Talkin’ Greenwich Village is the first panoramic history of a now-mythical music community. David Browne’s connection to the scene dates back to his days as a college student at NYU. For this book, he interviewed more than 150 people associated with the scene, including such legendary musicians from its earliest days as Judy Collins, Herbie Hancock, Tom Paxton, Sonny Rollins, and John Sebastian, to those who emerged during its last great era of music in the neighborhood, including Suzanne Vega, Shawn Colvin, Terre, Suzzy Roche, Steve Forbert, and actor/musician Christopher Guest.

A Miloš Forman Tribute — A Screening of His Film Debut, and Conversation with His Writers and Actors
Wednesday, November 20, 2024
6 PM +
Friday, November 22, 2024
7:30 PM
Anthology Film Archives
In-person
Pre-registration required
$20, $15 for VP and Anthology members

Co-Sponsored by Anthology Film Archives
In this tribute to acclaimed filmmaker Miloš Forman, who passed away in 2018, Village Preservation and Anthology Film Archives will host special screenings of Forman’s rarely seen American debut and one of his greatest films, Taking Off (1971). Presented in collaboration with actor Miles Chapin, who appeared in Forman’s The People vs. Larry Flynt (1996) and Man on the Moon (1999), the first screening, on Wednesday, November 20, will begin with a conversation between Chapin, the great playwright John Guare (who co-wrote Taking Off), and other special guests!
PLEASE NOTE: When registering, you will receive a confirmation from Anthology Film, NOT Village Preservation. Thank you!

Getting Past “Yes”: Disentangling the Relationship Between Housing Supply and Affordability
Monday, November 25, 2024
6 PM
Zoom webinar
Free
Pre-registration required

The Adams Administration is trying to change the city’s zoning rules in an ostensible effort to address the city’s affordable housing crisis. Its proposal, “City of Yes for Housing Opportunity,” currently under public review, constitutes a far-ranging upzoning aimed at stimulating the construction of market-rate housing. Critics of the plan point out that post-upzoning development tends to increase housing costs. The city, however, insists that academic research concludes the opposite and that the example of cities like Austin and Minneapolis support the fundamental logic of the City of Yes approach.
This panel, hosted by Village Preservation Special Projects Director Juan Rivero and consisting of planning and housing scholars with expertise in the residential markets of Austin, Minneapolis, and New York City, will consider the city’s contention, in view of empirical evidence about the relation between market rate housing supply and housing costs.
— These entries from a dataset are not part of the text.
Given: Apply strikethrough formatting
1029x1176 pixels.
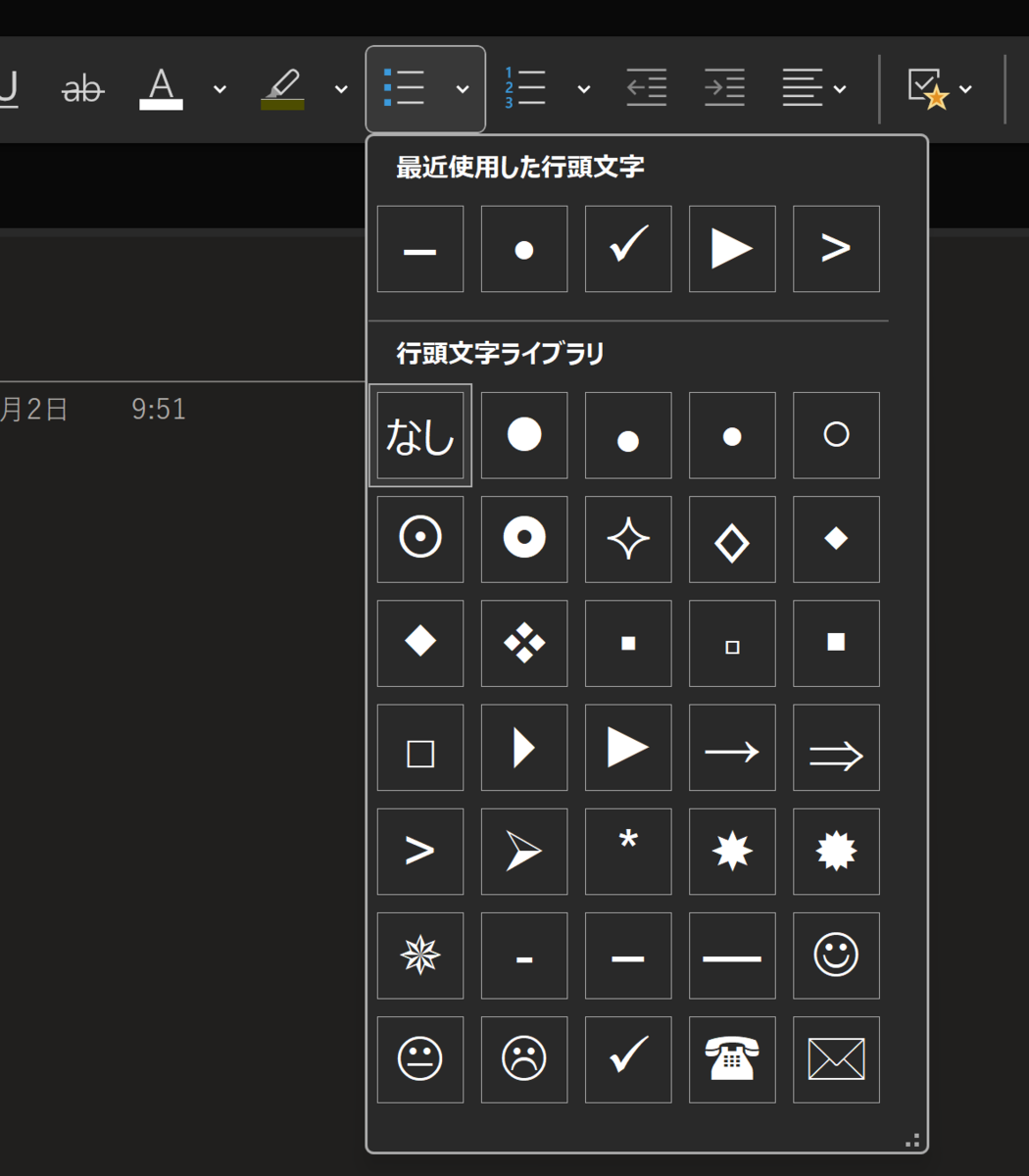Looking at the screenshot, I should click(x=83, y=88).
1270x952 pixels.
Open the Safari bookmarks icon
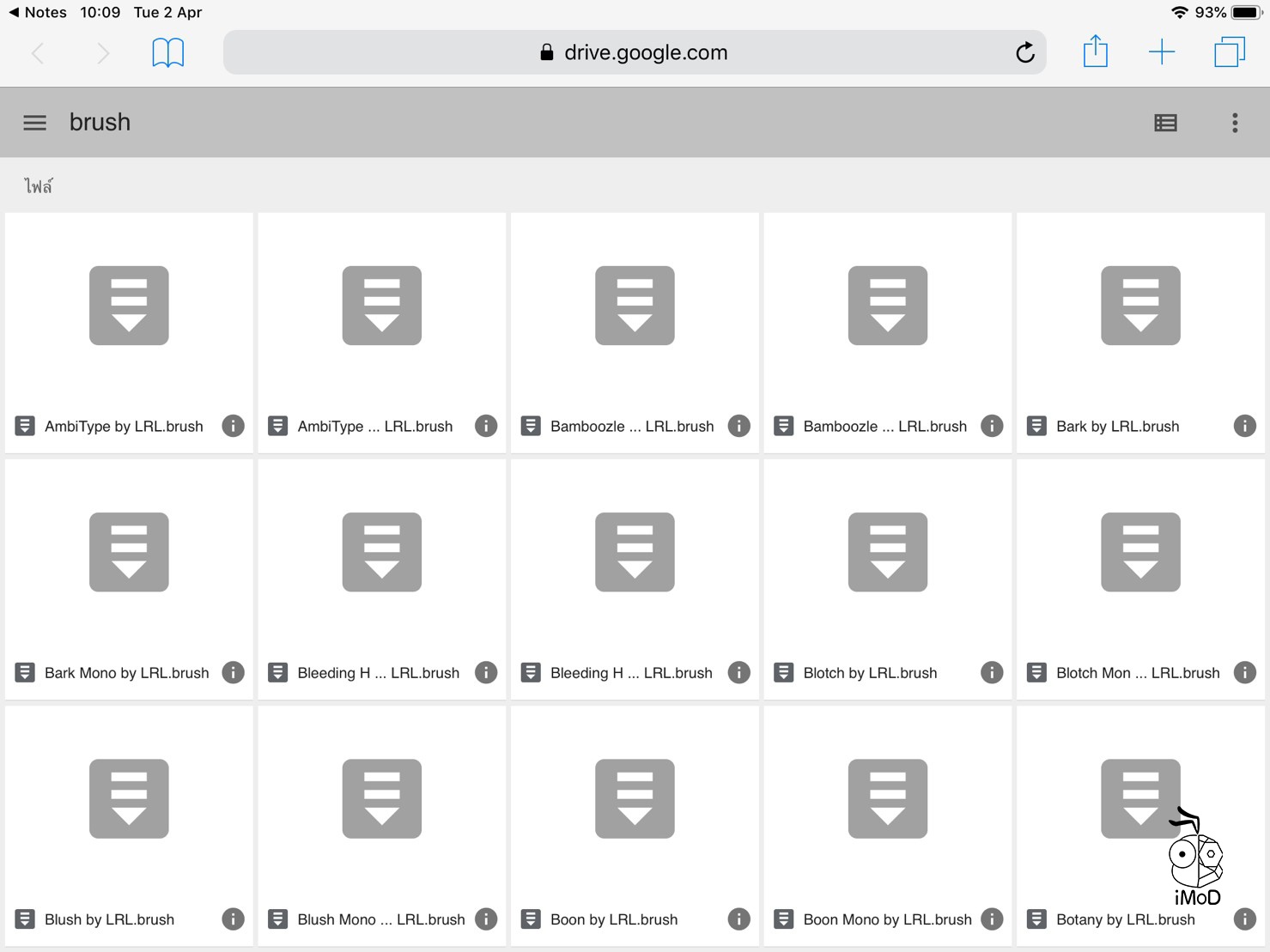point(167,52)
Historic Preservation: Past and Future: Andrew Berman in conversation with Carl Raymond
Tuesday, November 26, 2024
6:30 PM
Skylight Gallery at Salmagundi Club
In person
Free
Pre-registration required

Co-sponsored by: Salmagundi Club, Coffee House Club, and Merchant’s House Museum
Andrew Berman, Executive Director of Village Preservation, will be joined in conversation by Carl Raymond, host of The Gilded Gentleman history podcast. Andrew will discuss his career in historic preservation over the past 22 years. He will share several case studies of projects that have met with success as well as challenges in the preservation of Greenwich Village, the East Village, and NoHo. In addition, Andrew will discuss some of the issues facing historic preservation in the current environment, as well as some simple yet deeply powerful actions passionate local preservationists can do to make a difference.